Would you copy out each line of the records below that includes the word "computer"?

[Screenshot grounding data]
+---+

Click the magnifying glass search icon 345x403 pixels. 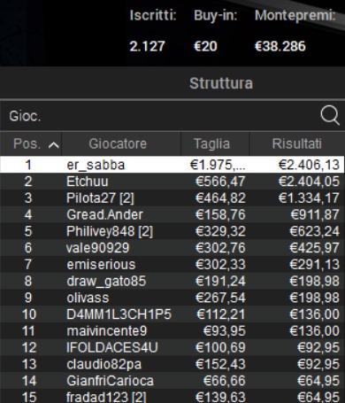[x=330, y=115]
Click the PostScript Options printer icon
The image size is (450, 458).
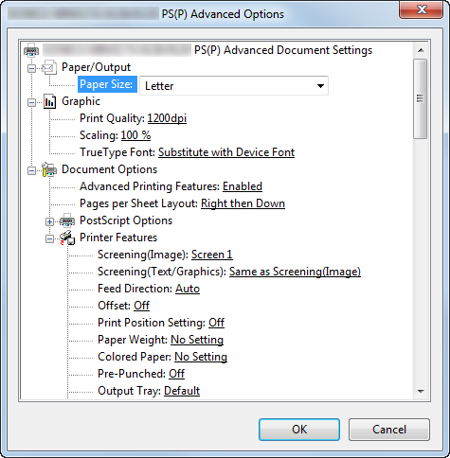click(67, 220)
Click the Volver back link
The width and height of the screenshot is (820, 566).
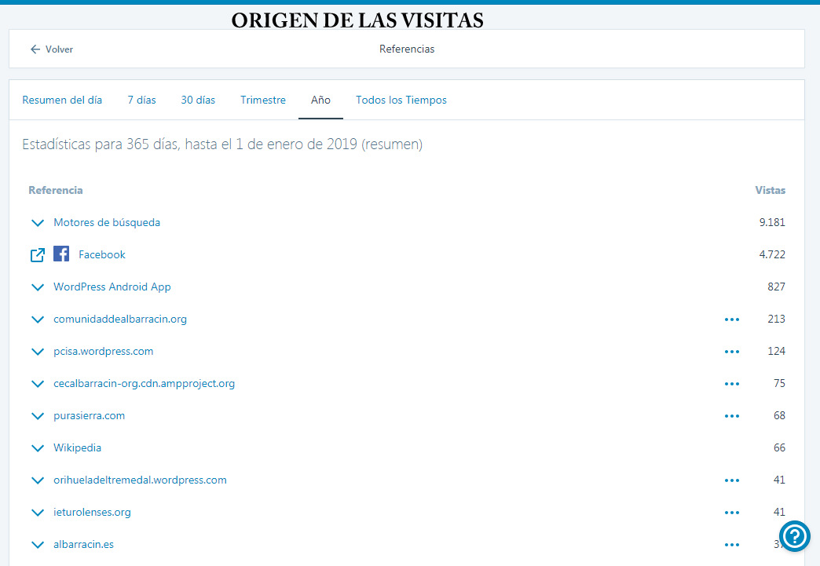point(51,49)
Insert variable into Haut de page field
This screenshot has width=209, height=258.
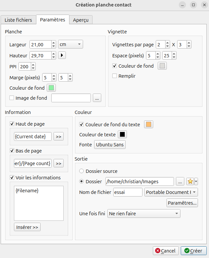(x=58, y=137)
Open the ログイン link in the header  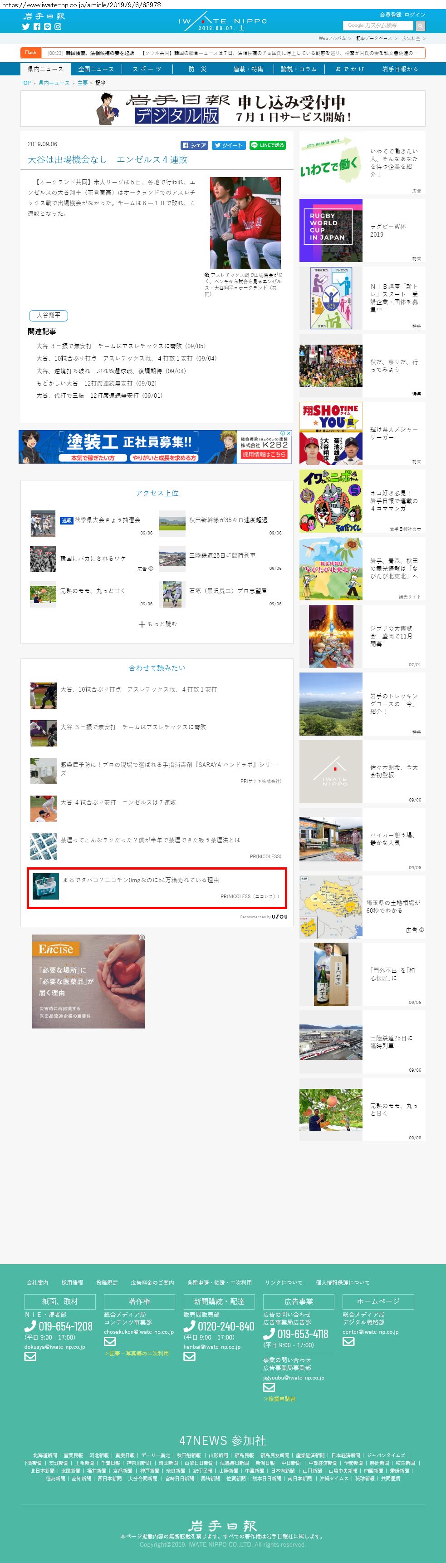[x=415, y=15]
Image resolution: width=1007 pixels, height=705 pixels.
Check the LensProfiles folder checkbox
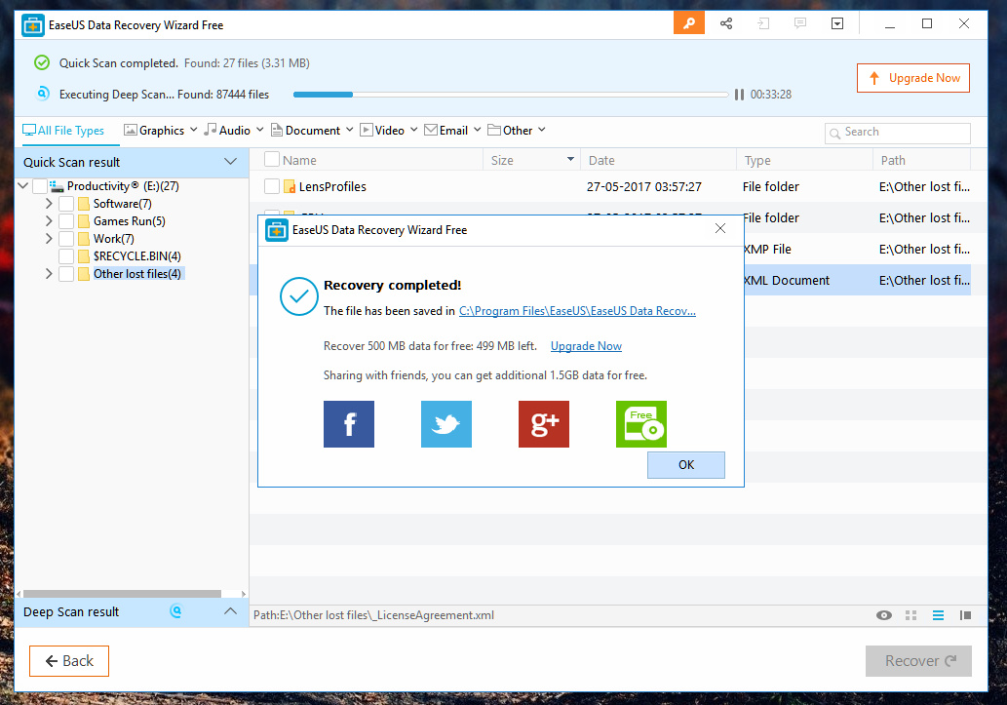point(272,186)
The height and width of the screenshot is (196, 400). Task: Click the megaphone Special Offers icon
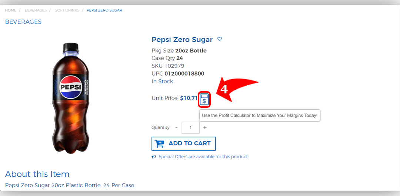pyautogui.click(x=154, y=157)
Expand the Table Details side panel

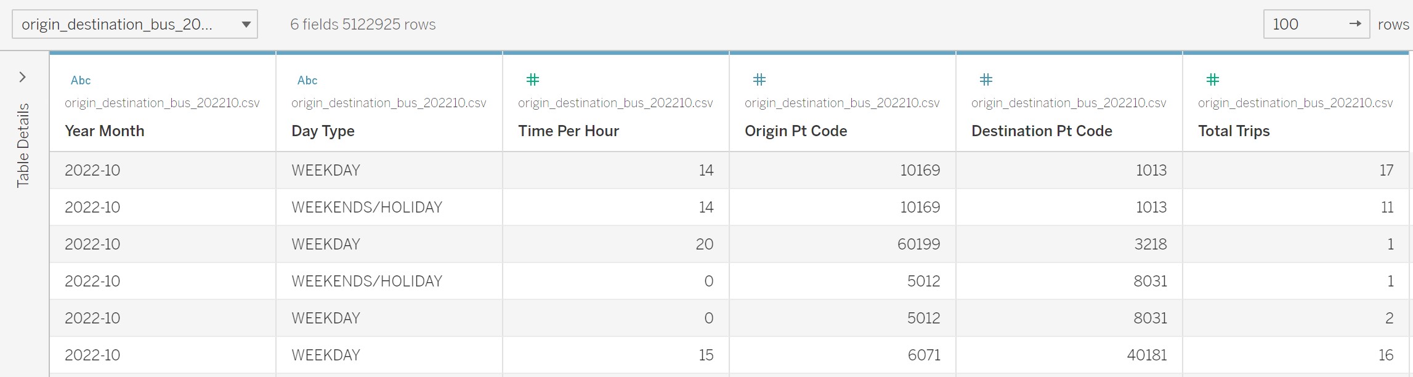(23, 77)
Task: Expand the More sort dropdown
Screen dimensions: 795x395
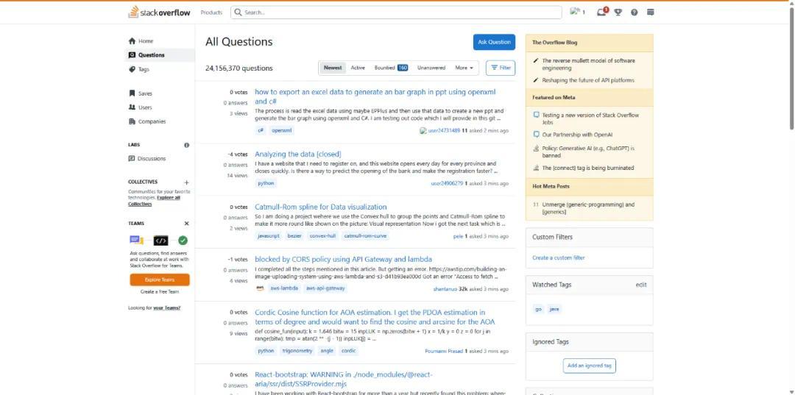Action: [464, 68]

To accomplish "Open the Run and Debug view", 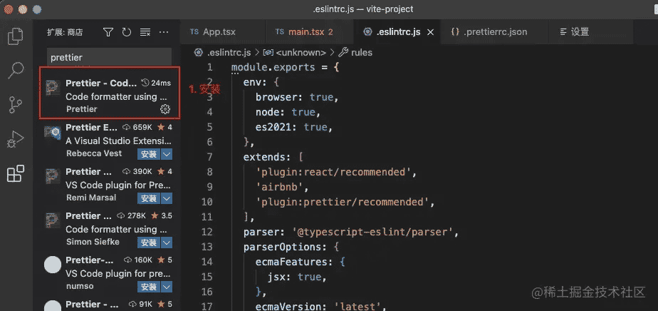I will [x=15, y=139].
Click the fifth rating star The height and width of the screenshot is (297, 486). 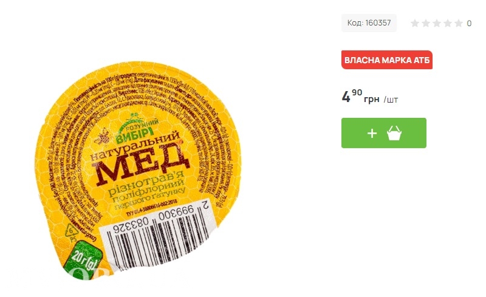click(459, 23)
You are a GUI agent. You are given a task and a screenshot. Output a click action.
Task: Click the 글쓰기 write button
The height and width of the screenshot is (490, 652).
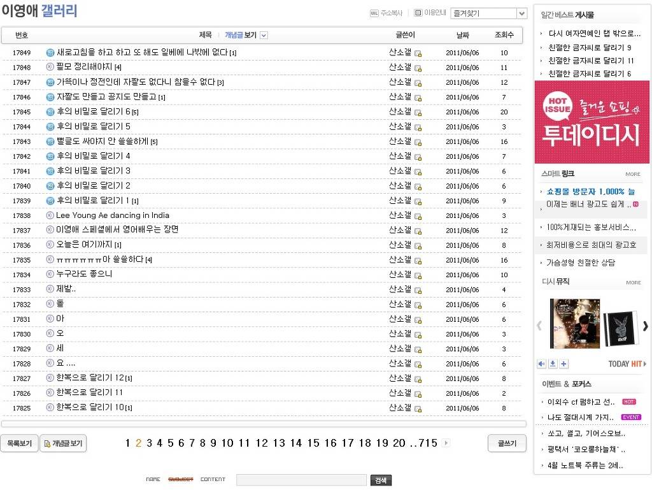coord(507,443)
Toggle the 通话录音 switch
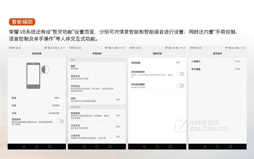Screen dimensions: 254x159 click(60, 121)
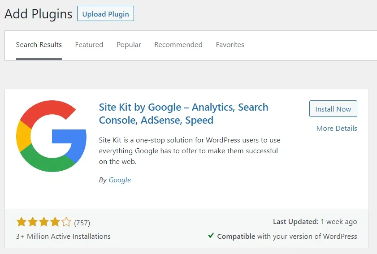Install the Site Kit by Google plugin
The height and width of the screenshot is (254, 377).
(x=333, y=109)

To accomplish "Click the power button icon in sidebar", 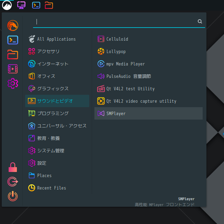I will [13, 196].
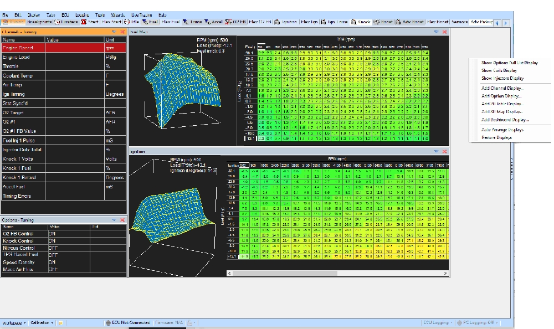Screen dimensions: 554x329
Task: Open the Wizards menu
Action: (117, 14)
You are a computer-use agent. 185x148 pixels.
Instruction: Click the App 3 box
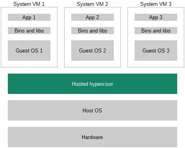click(156, 17)
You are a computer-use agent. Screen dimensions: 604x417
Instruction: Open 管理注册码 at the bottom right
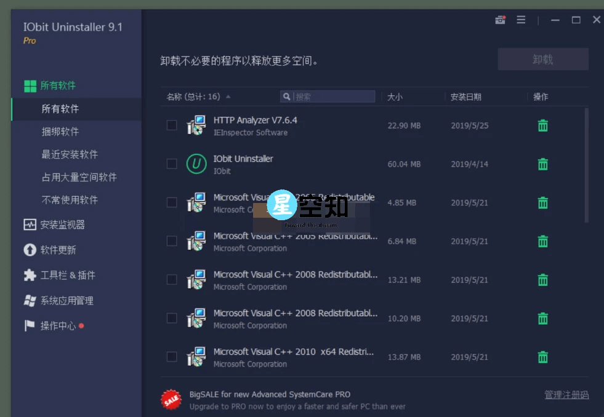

+---+

**ANSWER TO THIS TASK**
You are a computer-use agent. 185x148 pixels.
You are a computer-use agent. Screen dimensions: 604x417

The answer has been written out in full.